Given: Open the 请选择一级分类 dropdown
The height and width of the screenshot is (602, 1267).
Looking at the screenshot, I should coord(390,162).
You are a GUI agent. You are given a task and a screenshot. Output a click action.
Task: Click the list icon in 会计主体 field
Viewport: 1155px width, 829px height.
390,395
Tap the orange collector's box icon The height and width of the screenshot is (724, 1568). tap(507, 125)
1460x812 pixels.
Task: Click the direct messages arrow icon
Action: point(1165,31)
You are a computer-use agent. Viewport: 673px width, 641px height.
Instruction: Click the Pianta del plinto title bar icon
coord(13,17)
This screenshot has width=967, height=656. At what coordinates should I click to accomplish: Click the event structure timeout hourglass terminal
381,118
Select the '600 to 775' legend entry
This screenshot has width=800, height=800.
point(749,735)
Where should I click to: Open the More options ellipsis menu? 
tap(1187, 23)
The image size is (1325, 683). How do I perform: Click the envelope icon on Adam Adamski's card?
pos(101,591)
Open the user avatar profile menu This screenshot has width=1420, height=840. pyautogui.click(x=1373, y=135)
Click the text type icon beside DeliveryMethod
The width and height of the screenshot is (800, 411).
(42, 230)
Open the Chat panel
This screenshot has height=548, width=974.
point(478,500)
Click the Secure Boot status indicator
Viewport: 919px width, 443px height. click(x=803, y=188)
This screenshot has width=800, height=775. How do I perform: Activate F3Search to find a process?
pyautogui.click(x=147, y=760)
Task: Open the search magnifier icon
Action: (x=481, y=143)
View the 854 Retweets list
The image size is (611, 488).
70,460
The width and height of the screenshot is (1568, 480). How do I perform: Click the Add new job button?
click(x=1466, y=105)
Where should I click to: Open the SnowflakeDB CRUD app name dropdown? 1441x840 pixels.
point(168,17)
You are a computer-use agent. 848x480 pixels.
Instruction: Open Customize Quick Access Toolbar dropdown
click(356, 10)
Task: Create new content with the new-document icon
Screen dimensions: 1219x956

*****

Exercise: Render as a numbered list, omitting blank lines, the lines of the material from the line containing "This screenshot has width=967, height=656." through the line containing "tap(1187, 23)", both included.

Written answer:
1. This screenshot has width=967, height=656. At what coordinates should I click to accomplish: Click the event structure timeout hourglass terminal
2. 381,118
3. Select the '600 to 775' legend entry
4. This screenshot has width=800, height=800.
5. point(749,735)
6. Where should I click to: Open the More options ellipsis menu? 
7. tap(1187, 23)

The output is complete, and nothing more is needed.